The GI Bill folks weren't the down fall of the Universities though - it was the 'egalitarian invasion' of the 60s, not the 'earned it by service' 'invasion' of the late 40s....

Look at the history - the decline in academic standards wasn't brought on by the veterans - it was brought on by their descendants - thinking perhaps that since dad had gown to school, they had a 'familial right' to also attend...

Quote:
Originally Posted by chas

The newcomers may have an adequate IQ, but they have no manners. Meritocracy has destroyed higher education.

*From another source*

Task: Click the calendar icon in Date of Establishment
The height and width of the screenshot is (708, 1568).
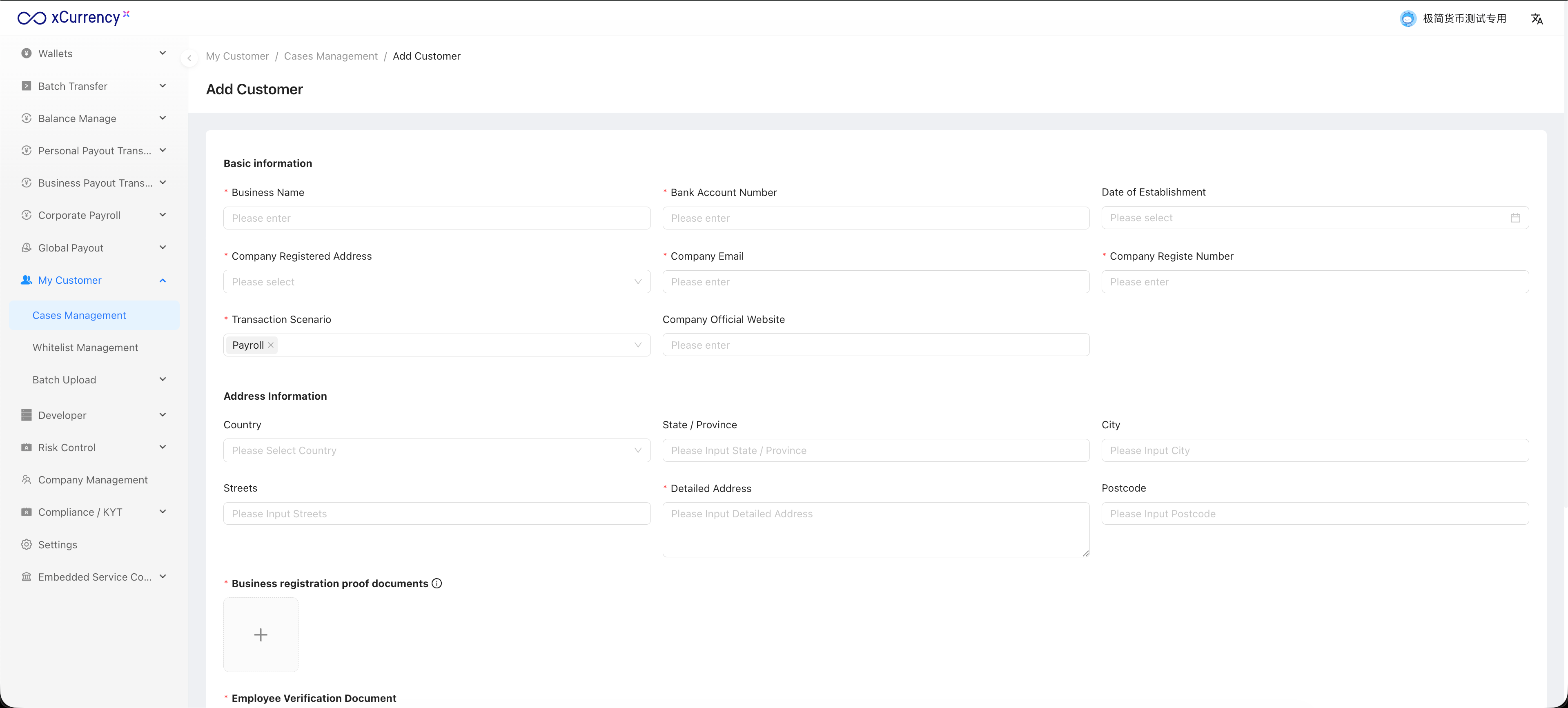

No Chas, it wasn't the GI bill men that did that.
It was the 'government education is my right by birth' children of the 60s.

Quote:
Originally Posted by chas


"The difference between education today... and what it was before... is to be measured in light years.  The future novelist Willa Cather's studies at the University of Nebraska in 1891 included three years of Greek, two years of Latin, Anglo-Saxon, Shakespeare and the Elizabethans, Robert Browning and the nineteenth century authors, French literary classics, one year of German, history, philosophy, rhetoric, journalism, chemistry, and mathematics."--Robert Bork in Slouching Towards Gomorrah.

You're rather handily glossing over 100 years worth of decay and placing the blame on the meritorious veterans, instead of where it belongs - their brats.